UC San Diego

The human brain can be organized using various different layers of information about the cells: epigenetic, genomic, transcriptomic, proteomic, etc. Recent endeavors have put tremendous effort into mapping the brain cell-by-cell using these layers of information. A challenge associated with these multi-modal approaches is being able to parse through the giga- to terabyte scale amount of data that is generated. My thesis work has focused on investigating the diversity of the brain’s genome (DNA) and transcriptome (RNA) and developing bioinformatic tools to make that possible.
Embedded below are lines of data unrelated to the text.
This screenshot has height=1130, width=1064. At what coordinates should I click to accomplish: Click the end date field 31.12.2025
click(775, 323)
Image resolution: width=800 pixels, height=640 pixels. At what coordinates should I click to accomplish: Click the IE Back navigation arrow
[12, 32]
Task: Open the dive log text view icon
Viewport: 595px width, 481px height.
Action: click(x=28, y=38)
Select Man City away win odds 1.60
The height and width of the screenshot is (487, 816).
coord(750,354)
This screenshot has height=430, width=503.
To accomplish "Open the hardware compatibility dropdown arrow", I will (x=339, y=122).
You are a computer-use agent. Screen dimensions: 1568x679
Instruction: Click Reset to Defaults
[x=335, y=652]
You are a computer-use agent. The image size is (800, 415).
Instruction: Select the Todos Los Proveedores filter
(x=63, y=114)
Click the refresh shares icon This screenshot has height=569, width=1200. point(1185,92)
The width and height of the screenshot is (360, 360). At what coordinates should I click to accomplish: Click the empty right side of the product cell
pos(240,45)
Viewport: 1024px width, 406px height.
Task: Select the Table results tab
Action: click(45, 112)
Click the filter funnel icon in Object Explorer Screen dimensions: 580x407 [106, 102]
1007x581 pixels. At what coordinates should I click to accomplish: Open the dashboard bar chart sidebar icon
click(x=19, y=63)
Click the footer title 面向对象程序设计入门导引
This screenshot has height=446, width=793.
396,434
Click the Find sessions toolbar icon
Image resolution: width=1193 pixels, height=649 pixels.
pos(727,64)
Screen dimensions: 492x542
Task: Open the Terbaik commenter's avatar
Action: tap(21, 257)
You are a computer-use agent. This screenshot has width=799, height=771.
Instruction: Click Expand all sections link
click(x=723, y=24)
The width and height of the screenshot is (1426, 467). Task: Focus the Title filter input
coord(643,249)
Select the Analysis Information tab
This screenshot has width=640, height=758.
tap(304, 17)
My work can be broken into two general categories, addressing the genome and the transcriptome.

On the genomic side, I focused on identifying novel features known as gencDNAs (genomic cDNAs). gencDNAs are hypothesized to result from transcription of a highly expressed gene which is then spliced, reverse-transcribed, and inserted back into the genome at the site of a DNA strand break. These novel sequences are predicted to be functional, resulting in additional translation of a protein. APP, the amyloid precursor protein gene, was the first gene to be identified as a gencDNA and was determined to be more prevalent in neurons of Alzheimer’s disease (AD) patient brains. I developed an unbiased approach to identify additional gencDNAs in the genome from short-read sequencing data.

The transcriptome can be studied at various resolutions. Through several projects, I examined gene expression at the single-cell level, and I additionally characterized full-length isoforms using long-read sequencing technologies. Recent advances in sequencing have made it possible to sequence the entire lengths of mRNA transcripts. This technology is relatively new, and bioinformatic tools need to be developed to handle this type of data. While several packages and tools exist for quality control, alignment, reduction of redundancy, and annotation, a tool for comparing isoforms (known and novel) across multiple samples and groups is not available. I made a database-driven tool for this purpose that is compatible with current analysis pipelines. The applications of this software were demonstrated by examining a dataset from the 1000 Genomes Project in addition to a large single-cell dataset investigating gene and isoform expression changes in several neurodegenerative diseases.